Background: We aimed to evaluate whether emergency contraception with levonorgestrel (LNG-EC) administered after ovulation is equally effective to LNG-EC administered before ovulation.
Study design: We studied a cohort of women attending a family planning clinic for EC. From interview, we recorded menstrual history, time of intercourse and of intake of LNG-EC. On the day of intake of LNG-EC and during 5 days' follow-up, blood samples were taken for examination of luteinizing hormone, estradiol and progesterone concentrations, and vaginal ultrasound examinations were done for size of the leading follicle and/or corpus luteum.
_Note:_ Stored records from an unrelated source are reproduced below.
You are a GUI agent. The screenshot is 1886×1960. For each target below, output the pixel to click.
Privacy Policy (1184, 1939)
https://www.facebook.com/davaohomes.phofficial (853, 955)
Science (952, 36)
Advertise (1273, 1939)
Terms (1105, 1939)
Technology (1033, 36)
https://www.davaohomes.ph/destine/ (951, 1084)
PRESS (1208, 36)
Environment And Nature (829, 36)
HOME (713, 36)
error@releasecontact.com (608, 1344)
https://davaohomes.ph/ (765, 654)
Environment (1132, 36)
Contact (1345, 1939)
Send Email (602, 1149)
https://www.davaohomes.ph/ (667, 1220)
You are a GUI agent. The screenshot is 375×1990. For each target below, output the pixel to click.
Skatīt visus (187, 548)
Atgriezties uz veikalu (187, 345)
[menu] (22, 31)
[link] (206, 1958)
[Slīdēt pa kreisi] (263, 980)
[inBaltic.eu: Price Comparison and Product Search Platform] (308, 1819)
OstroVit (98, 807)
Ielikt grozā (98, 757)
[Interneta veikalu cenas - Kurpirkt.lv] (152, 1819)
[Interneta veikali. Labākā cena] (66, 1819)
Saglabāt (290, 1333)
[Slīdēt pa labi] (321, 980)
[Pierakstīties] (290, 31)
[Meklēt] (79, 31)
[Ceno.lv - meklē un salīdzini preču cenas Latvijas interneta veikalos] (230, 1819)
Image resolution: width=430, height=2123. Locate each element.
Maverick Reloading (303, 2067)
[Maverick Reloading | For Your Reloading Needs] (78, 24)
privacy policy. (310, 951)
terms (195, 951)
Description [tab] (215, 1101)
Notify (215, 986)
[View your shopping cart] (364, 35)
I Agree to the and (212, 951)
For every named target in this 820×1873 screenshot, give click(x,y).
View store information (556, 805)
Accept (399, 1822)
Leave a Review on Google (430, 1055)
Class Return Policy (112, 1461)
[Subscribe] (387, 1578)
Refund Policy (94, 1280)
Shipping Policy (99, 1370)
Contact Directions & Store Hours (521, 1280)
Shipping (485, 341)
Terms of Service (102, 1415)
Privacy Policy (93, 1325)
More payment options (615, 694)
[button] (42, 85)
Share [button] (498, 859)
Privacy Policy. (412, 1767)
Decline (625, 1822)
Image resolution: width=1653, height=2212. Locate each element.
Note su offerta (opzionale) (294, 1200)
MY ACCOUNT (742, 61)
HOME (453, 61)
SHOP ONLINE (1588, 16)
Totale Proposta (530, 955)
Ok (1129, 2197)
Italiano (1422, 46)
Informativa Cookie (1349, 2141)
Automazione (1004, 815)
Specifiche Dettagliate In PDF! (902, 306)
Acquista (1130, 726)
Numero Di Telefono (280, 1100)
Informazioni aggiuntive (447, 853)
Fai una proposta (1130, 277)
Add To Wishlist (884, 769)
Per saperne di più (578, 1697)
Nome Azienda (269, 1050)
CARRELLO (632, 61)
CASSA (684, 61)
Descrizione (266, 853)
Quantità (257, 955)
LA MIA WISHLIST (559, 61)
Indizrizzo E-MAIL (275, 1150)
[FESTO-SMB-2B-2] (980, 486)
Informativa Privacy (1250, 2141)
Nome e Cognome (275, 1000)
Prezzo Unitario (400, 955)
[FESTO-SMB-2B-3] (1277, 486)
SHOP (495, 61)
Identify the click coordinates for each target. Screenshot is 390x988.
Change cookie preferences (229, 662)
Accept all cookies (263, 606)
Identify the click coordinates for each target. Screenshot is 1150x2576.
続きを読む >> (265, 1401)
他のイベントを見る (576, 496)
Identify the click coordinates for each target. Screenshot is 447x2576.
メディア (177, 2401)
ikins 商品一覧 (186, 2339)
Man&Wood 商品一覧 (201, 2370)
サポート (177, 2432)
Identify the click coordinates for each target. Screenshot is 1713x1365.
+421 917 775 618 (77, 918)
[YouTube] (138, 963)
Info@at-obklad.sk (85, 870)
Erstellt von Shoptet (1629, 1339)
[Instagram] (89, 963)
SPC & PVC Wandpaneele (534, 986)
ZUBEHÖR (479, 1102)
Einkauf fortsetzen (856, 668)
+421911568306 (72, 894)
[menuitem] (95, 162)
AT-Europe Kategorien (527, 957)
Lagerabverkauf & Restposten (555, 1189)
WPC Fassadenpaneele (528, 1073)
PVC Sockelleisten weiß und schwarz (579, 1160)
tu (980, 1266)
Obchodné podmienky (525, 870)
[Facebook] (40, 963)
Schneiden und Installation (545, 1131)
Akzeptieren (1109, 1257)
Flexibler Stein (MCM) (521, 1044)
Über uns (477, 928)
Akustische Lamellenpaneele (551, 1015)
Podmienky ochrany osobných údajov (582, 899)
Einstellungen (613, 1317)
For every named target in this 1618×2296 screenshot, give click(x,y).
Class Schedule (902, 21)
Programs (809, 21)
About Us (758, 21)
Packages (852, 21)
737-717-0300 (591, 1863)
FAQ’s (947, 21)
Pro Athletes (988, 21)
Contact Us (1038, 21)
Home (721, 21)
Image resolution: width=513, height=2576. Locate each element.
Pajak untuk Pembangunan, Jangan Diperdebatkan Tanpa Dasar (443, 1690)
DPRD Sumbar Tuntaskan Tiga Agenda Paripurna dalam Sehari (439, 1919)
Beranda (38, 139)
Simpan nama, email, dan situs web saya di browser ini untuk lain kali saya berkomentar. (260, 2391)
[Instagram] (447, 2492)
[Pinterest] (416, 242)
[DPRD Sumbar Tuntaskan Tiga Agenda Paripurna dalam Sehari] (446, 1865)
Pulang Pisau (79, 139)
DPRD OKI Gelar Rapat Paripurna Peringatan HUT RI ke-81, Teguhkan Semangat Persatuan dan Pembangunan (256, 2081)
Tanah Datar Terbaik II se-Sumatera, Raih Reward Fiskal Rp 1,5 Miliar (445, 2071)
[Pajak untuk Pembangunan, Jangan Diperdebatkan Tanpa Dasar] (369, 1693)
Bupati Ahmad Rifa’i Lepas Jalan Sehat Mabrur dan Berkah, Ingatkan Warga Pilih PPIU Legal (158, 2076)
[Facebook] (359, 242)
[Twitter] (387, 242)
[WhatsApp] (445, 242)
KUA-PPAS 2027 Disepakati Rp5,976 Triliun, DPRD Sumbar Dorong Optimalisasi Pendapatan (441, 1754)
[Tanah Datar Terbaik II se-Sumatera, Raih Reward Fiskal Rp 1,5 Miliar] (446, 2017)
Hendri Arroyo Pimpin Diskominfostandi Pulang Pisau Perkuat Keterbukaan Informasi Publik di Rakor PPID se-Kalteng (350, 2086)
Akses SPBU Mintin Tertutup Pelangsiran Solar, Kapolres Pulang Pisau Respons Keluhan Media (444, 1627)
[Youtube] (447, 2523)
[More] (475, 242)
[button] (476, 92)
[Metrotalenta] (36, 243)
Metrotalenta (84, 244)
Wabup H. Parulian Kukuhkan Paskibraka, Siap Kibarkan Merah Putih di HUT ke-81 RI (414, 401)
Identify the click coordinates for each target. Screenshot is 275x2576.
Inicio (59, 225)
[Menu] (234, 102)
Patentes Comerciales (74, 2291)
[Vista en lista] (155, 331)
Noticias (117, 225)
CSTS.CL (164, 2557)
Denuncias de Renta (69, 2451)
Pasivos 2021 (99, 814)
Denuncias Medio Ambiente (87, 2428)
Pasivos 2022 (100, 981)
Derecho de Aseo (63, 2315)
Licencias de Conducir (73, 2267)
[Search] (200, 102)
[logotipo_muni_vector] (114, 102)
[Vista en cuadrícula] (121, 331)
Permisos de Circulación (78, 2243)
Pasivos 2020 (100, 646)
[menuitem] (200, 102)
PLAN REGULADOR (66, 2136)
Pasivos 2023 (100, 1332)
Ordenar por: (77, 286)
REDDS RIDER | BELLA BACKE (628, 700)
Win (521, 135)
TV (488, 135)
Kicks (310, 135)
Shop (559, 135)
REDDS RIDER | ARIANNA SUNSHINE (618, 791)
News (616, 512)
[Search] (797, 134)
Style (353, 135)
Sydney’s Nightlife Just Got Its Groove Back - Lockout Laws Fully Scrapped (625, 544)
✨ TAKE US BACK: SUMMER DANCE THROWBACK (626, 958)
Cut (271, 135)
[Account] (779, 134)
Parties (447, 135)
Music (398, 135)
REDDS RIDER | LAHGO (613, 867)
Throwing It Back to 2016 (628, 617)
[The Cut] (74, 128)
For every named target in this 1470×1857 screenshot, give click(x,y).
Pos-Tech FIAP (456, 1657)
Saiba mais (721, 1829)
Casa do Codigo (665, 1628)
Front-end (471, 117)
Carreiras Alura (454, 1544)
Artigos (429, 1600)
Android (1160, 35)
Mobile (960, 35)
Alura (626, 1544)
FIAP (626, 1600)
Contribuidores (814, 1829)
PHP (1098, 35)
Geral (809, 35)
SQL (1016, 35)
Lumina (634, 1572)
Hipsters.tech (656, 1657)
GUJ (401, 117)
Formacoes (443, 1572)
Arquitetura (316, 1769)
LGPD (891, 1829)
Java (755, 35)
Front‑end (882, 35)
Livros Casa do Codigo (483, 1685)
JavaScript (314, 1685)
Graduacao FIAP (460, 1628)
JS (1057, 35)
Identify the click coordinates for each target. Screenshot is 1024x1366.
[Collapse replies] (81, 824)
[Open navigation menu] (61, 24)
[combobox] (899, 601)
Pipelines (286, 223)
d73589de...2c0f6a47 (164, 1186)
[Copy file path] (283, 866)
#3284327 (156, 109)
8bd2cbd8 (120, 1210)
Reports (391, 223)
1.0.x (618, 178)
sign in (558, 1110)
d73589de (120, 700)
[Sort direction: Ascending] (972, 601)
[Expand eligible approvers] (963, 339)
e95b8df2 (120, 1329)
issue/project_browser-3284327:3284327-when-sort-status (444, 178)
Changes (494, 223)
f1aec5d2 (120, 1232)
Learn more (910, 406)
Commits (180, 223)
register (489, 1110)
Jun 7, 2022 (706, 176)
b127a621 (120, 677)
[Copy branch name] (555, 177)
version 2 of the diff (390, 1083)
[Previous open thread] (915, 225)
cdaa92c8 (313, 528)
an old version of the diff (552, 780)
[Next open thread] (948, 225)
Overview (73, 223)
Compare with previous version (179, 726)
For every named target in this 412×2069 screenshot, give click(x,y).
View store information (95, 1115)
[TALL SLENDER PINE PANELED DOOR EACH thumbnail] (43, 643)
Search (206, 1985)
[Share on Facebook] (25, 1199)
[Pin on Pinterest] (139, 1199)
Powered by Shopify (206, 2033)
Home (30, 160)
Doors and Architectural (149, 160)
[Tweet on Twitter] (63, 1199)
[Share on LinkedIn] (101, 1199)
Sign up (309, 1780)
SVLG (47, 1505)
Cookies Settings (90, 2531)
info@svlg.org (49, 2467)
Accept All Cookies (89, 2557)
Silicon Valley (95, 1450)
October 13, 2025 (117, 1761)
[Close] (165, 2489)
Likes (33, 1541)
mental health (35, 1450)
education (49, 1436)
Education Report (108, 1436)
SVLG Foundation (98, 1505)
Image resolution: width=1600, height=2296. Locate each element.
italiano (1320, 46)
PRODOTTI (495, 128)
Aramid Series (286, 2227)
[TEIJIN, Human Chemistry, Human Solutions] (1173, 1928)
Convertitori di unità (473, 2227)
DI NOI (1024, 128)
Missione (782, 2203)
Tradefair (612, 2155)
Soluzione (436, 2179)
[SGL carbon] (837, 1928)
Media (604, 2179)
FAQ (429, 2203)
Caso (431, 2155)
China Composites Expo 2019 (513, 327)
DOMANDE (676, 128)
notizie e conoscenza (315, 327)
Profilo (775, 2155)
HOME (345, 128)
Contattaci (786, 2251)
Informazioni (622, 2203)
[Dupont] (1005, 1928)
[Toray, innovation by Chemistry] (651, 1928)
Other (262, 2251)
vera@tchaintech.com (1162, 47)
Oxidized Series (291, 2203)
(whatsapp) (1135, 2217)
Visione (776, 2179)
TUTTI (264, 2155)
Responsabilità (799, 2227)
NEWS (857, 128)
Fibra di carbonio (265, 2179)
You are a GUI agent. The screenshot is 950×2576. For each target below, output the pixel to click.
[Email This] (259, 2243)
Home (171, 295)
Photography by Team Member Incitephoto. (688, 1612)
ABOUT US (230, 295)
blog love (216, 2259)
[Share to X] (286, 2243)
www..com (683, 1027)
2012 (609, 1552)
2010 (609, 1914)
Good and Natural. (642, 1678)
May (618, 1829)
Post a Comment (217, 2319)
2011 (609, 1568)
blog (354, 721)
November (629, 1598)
Thereafter women were not contacted until next menses or pregnancy occurred.
Results: Of 388 women attending for LNG-EC, 122 women had intercourse on fertile cycle days according to ultrasound and endocrine findings. At the time of LNG-EC intake, 87 women were in Days -5 to -1 and 35 women were in Day 0 (day of ovulation) or beyond. With the use of the probability of clinical pregnancy reported by Wilcox et al. [N Engl J Med 333 (1995) 1517-1521], expected numbers of pregnancies among the 87 and 35 women were 13 and 7, respectively, while 0 and 6 pregnancies, respectively, occurred.
Conclusion: We conclude that LNG-EC prevents pregnancy only when taken before fertilization of the ovum has occurred.